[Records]
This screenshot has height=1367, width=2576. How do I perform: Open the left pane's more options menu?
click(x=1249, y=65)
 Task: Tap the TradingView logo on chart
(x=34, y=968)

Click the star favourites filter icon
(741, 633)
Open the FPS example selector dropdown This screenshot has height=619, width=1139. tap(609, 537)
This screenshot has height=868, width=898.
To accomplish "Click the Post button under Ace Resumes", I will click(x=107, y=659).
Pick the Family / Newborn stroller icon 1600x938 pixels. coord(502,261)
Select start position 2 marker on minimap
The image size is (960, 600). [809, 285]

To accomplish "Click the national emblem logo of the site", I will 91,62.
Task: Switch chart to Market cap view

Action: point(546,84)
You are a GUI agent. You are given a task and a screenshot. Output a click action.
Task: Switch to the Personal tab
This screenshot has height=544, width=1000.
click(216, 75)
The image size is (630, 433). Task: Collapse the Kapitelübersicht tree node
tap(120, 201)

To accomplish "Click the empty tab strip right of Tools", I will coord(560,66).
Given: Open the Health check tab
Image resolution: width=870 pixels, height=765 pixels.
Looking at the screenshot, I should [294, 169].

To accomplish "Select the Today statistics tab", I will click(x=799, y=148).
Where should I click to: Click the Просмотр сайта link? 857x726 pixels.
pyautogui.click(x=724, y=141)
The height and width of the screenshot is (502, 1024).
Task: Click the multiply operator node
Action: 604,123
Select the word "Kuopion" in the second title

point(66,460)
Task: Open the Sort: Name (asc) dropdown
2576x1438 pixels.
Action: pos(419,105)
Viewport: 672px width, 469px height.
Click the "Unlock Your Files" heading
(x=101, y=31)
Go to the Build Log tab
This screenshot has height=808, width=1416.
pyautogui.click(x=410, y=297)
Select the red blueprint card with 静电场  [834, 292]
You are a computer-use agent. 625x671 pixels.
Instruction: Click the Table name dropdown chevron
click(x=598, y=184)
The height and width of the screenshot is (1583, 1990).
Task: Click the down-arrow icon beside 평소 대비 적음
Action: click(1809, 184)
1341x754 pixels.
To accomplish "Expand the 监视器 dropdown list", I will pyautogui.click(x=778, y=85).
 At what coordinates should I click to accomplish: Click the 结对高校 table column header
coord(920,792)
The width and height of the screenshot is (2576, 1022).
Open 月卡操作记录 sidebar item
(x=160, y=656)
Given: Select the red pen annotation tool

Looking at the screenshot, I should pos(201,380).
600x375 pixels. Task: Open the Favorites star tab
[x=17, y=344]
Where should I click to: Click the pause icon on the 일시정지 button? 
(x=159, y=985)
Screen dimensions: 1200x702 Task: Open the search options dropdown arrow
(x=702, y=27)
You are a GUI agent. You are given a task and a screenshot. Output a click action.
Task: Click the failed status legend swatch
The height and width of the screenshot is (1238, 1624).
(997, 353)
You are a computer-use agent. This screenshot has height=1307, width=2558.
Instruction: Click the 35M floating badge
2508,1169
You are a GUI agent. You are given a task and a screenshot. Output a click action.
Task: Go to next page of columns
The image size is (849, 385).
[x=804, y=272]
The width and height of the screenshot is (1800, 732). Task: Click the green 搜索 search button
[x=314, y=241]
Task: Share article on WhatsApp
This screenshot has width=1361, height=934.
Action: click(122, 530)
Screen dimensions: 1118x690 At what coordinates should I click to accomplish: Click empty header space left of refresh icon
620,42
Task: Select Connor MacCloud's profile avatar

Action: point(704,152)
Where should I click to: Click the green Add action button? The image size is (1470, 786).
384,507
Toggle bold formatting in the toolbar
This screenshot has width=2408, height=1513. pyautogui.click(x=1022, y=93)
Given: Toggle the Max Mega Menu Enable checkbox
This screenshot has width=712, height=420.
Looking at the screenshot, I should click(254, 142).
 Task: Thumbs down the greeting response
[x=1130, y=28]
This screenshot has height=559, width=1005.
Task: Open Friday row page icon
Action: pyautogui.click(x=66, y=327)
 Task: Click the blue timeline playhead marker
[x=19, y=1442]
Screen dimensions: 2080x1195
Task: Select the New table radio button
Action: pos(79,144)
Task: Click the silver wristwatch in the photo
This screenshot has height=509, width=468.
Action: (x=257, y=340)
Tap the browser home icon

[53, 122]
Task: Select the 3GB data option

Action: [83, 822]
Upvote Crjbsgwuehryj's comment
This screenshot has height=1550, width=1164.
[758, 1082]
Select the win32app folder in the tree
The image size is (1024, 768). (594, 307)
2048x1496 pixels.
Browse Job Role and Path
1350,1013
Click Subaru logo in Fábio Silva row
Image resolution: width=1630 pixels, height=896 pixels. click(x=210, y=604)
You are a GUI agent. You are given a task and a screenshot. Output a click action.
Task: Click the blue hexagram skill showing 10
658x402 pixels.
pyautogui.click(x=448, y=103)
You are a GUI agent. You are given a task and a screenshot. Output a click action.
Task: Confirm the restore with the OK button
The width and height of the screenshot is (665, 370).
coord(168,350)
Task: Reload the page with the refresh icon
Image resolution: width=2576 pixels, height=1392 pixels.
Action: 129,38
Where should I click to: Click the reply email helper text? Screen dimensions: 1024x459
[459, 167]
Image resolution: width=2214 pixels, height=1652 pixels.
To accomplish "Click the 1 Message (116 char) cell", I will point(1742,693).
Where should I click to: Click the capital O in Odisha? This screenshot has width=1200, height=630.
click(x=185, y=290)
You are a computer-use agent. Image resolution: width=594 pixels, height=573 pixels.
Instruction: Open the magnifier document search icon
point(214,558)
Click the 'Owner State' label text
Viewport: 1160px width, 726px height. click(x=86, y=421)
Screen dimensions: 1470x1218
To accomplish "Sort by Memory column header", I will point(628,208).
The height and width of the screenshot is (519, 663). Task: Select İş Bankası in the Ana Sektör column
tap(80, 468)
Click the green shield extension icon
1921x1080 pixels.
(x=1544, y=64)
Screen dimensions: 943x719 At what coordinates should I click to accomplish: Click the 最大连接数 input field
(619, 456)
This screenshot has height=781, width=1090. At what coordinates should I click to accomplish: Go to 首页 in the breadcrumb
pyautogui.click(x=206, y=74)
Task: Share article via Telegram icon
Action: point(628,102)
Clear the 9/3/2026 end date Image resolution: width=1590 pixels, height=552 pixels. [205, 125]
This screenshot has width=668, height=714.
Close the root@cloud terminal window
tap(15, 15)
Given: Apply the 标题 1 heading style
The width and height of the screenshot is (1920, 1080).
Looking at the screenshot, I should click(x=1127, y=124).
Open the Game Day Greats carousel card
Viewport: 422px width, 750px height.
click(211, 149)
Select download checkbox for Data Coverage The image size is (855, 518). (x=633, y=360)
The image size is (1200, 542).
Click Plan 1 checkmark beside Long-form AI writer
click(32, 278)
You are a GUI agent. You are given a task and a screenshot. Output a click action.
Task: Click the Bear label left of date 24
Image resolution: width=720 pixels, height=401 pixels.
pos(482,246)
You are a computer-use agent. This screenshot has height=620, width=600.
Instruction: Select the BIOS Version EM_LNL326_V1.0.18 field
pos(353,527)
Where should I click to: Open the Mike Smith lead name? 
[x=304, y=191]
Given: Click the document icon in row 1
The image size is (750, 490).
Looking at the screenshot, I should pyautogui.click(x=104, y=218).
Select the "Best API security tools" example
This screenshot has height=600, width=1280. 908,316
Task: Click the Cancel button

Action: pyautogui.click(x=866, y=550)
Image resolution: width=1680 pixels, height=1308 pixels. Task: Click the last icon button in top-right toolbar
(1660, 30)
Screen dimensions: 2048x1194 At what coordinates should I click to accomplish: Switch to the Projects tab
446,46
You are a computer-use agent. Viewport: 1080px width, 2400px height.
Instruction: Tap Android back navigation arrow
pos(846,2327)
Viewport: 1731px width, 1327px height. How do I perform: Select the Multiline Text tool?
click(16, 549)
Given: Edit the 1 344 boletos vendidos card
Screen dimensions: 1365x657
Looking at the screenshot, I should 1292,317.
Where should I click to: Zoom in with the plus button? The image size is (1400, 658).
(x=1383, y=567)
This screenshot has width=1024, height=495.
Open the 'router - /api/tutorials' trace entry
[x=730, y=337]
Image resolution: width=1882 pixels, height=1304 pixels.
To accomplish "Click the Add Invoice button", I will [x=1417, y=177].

**WHAT NEEDS TO BE DONE:** Copy only the items starting at the line that contains "Image resolution: width=2214" and ending at the line that contains "point(214,558)", requests included. Rescale every coordinate in the answers by 0.8, rounding to whole numbers with halves rounded up.

**EXERCISE RESULT:**
Image resolution: width=2214 pixels, height=1652 pixels.
To accomplish "Click the 1 Message (116 char) cell", I will point(1394,554).
Where should I click to: Click the capital O in Odisha? This screenshot has width=1200, height=630.
click(x=148, y=232)
You are a computer-use agent. Image resolution: width=594 pixels, height=573 pixels.
Instruction: Open the magnifier document search icon
point(171,446)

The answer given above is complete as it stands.